● **Records shown**:

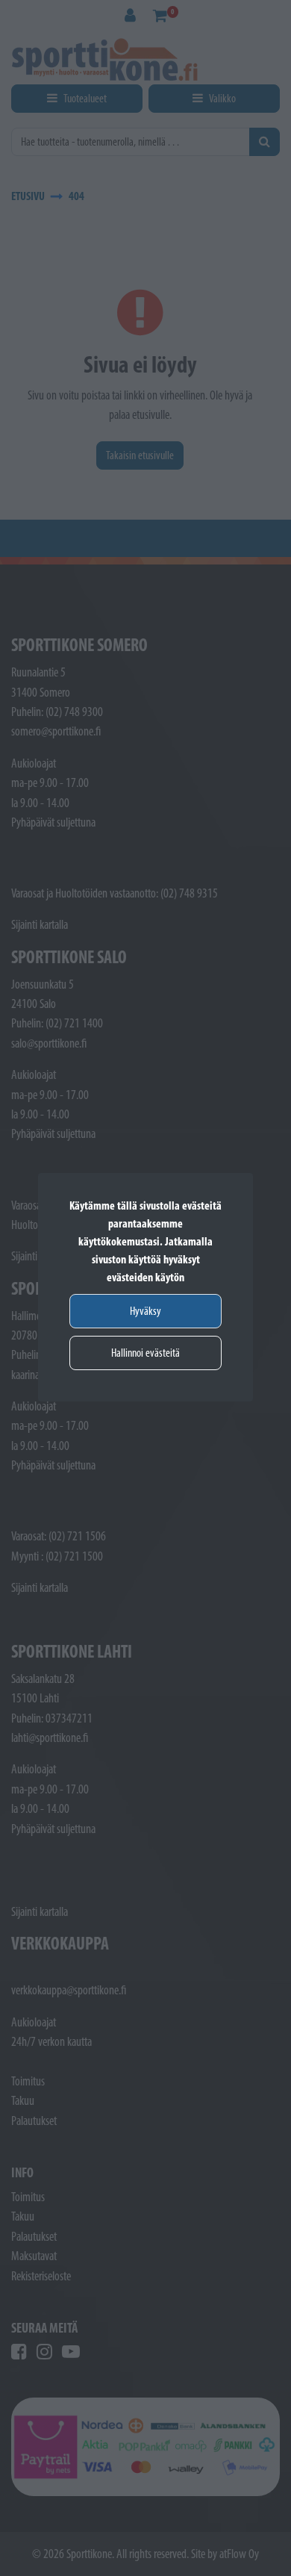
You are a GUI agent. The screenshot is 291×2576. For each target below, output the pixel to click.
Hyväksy (145, 1311)
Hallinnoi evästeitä (145, 1352)
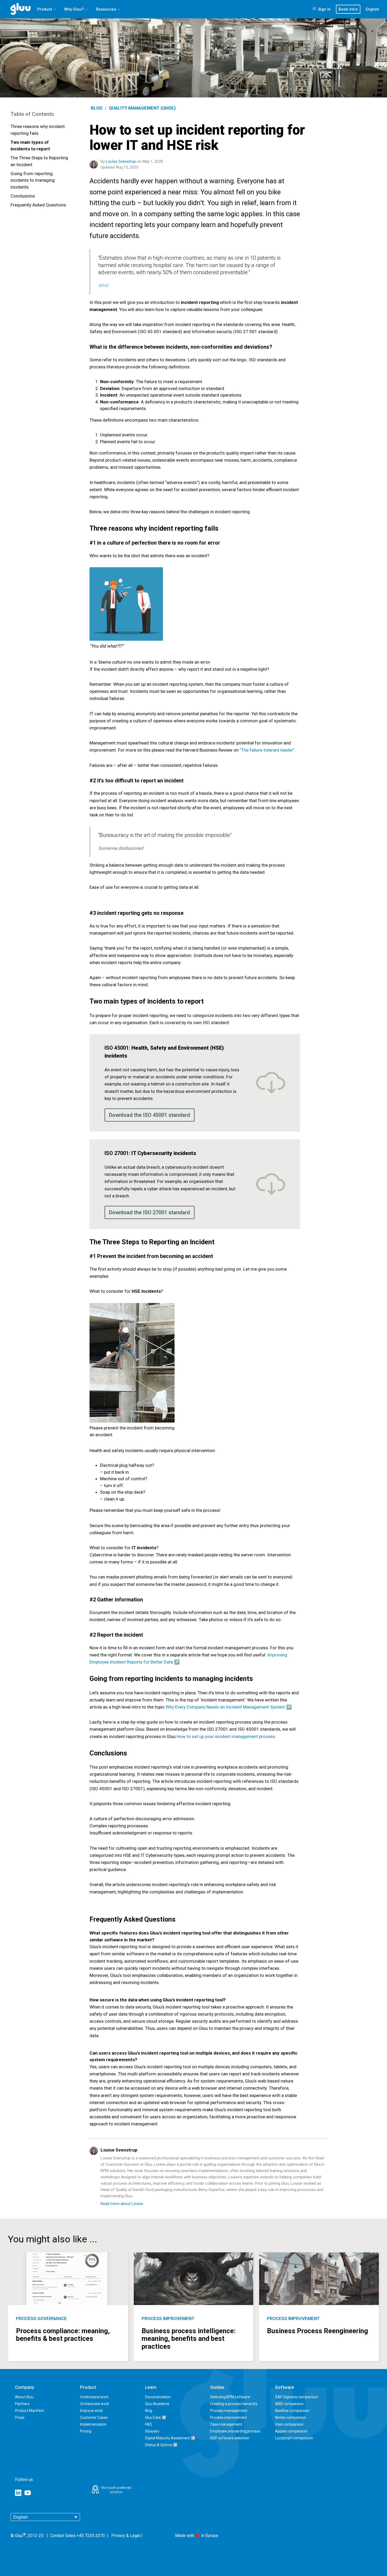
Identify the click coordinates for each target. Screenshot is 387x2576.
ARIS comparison (289, 2404)
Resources (106, 9)
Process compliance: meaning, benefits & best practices (63, 2334)
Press (19, 2417)
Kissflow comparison (292, 2411)
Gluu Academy (157, 2404)
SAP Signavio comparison (296, 2397)
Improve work (91, 2411)
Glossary (152, 2431)
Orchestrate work (94, 2404)
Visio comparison (289, 2424)
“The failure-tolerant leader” (267, 750)
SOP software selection (229, 2438)
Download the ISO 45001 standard (149, 1115)
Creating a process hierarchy (233, 2404)
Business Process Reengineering (317, 2331)
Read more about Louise (122, 2203)
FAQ (148, 2424)
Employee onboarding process (235, 2431)
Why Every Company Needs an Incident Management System (225, 1707)
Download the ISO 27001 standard (149, 1212)
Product (44, 9)
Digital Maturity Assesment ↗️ (170, 2438)
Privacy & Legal (125, 2535)
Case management (226, 2424)
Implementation (93, 2424)
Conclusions (23, 196)
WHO (103, 285)
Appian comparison (291, 2431)
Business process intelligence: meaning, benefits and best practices (189, 2338)
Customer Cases (94, 2417)
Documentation (158, 2397)
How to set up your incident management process (226, 1736)
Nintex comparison (290, 2417)
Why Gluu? (74, 9)
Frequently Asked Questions (38, 205)
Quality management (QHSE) (142, 108)
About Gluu (24, 2397)
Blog (96, 108)
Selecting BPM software (230, 2397)
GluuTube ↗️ (155, 2417)
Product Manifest (29, 2411)
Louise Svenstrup (121, 161)
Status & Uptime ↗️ (161, 2445)
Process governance (41, 2318)
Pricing (85, 2431)
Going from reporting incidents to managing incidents (33, 180)
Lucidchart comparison (294, 2438)
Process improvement (168, 2318)
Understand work (94, 2397)
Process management (228, 2411)
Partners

● **Problem to work on**:
Take every entry above and transcribe it exactly, with no pictures in the copy.

● **Response**:
You are a GUI agent. The screenshot is 291×2576. For each target below, output the pixel to click.
Hyväksy (145, 1311)
Hallinnoi evästeitä (145, 1352)
Identify the click coordinates for each target. Screenshot is 387x2576.
ARIS comparison (289, 2404)
Resources (106, 9)
Process compliance: meaning, benefits & best practices (63, 2334)
Press (19, 2417)
Kissflow comparison (292, 2411)
Gluu Academy (157, 2404)
SAP Signavio comparison (296, 2397)
Improve work (91, 2411)
Glossary (152, 2431)
Orchestrate work (94, 2404)
Visio comparison (289, 2424)
“The failure-tolerant leader” (267, 750)
SOP software selection (229, 2438)
Download the ISO 45001 standard (149, 1115)
Creating a process hierarchy (233, 2404)
Business Process Reengineering (317, 2331)
Read more about Louise (122, 2203)
FAQ (148, 2424)
Employee onboarding process (235, 2431)
Why Every Company Needs an Incident Management System (225, 1707)
Download the ISO 27001 standard (149, 1212)
Product (44, 9)
Digital Maturity Assesment ↗️ (170, 2438)
Privacy & Legal (125, 2535)
Case management (226, 2424)
Implementation (93, 2424)
Conclusions (23, 196)
WHO (103, 285)
Appian comparison (291, 2431)
Business process intelligence: meaning, benefits and best practices (189, 2338)
Customer Cases (94, 2417)
Documentation (158, 2397)
How to set up your incident management process (226, 1736)
Nintex comparison (290, 2417)
Why Gluu? (74, 9)
Frequently Asked Questions (38, 205)
Quality management (QHSE) (142, 108)
About Gluu (24, 2397)
Blog (96, 108)
Selecting BPM software (230, 2397)
GluuTube ↗️ (155, 2417)
Product Manifest (29, 2411)
Louise Svenstrup (121, 161)
Status & Uptime ↗️ (161, 2445)
Process governance (41, 2318)
Pricing (85, 2431)
Going from reporting incidents to managing incidents (33, 180)
Lucidchart comparison (294, 2438)
Process improvement (168, 2318)
Understand work (94, 2397)
Process management (228, 2411)
Partners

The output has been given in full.